The core political problem we’re seeing is one I talked about a couple of months back when I argued that even if we can’t have single payer or "Medicare for all" health care system, we should examine the principles underlying single payer to help us think about what the criteria for judging what the next best — and I’m using the terms loosely — health reform proposals should try to achieve. In that system, everyone would receive the basic health care they need, and most of the costs of the system would be collected through a tax system premised on ability to pay, not on the difference in group treatment costs.
That is, the "premiums" would be based on progressive principles that we use for taxing people. When you’re trying to achieve "affordability," that’s the principle that should apply.

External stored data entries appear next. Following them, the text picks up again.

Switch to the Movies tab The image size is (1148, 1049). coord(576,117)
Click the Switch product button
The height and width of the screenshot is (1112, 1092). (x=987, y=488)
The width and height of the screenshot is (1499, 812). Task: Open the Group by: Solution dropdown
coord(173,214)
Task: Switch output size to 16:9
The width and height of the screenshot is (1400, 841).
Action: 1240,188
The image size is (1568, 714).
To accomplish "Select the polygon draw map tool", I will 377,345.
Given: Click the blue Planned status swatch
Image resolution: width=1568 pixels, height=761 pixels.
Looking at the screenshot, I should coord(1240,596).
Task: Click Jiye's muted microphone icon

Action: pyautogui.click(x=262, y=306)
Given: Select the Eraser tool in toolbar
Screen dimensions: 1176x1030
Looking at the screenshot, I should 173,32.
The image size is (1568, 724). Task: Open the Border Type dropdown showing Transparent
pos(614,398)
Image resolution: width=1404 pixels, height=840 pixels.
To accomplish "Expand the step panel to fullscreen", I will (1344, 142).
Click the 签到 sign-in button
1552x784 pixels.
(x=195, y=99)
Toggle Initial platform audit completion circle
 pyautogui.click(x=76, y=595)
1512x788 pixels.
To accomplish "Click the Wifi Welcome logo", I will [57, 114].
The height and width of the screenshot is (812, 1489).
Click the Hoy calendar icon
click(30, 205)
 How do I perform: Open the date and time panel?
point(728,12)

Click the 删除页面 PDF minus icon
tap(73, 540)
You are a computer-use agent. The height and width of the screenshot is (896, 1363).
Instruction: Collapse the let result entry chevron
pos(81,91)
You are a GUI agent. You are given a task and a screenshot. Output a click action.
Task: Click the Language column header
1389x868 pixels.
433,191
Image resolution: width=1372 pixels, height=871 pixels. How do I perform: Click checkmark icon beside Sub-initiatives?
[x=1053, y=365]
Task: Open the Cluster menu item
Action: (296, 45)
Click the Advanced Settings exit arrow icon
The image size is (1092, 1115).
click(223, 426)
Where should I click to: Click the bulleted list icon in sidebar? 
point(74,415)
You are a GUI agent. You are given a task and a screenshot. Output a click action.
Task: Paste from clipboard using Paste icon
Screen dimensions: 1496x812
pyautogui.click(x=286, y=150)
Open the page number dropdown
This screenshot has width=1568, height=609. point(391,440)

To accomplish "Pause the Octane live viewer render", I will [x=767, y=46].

Max Baucus has done just the opposite. Even when you add in the federal subsidies that would be provided to those within 300 percent of the federal poverty level, Baucus is still trying to base the "tax" allocation for a health care system on how much it costs to treat people in different classes — especially age and where they live — rather than on how much it’s fair to ask them to pay based on income and ability to pay.
The Senate HELP and House Committee Bills follow the same principle, but they soften its effects, by lowering the ratios — the age differential couldn’t be more than 2:1 — and by increasing the subsidies and lowering the out-of-pocket limits. Those are all worthwhile improvements, making the House and HELP bills much better bills, but they’re still stuck in the wrong framework.
Beyond the question of affordability is one of philosophy. Without special rules, everyone agrees that younger people, who are generally more healthy than their elders, would end up shouldering a disproportionate share of health care costs. But maybe that’s exactly what they should do, some argue, knowing that when they get older they’ll benefit from that arrangement.
Dr. Reinhardt, for one, thinks this attitude is unlikely to take hold. “Americans are basically just a group of people sharing the same geography,” he said. “We don’t have a sense of social solidarity.”
One other point. The President Baucus and Olympia Snowe want to extract the new revenues needed only from "within the current health system," which means we somehow extract savings from Medicare without risking benefit cuts or tax health insurance or other aspects of the sector. But we don’t think of paying the basic costs of Medicare that way. Instead, we have payroll taxes that don’t even apply to everyone, supplemented by general revenues — the progressive tax system. There’s nothing wrong with supplementing that with a surtax on the very wealthy to help get us to universal health care, and the White House is wrong to oppose that.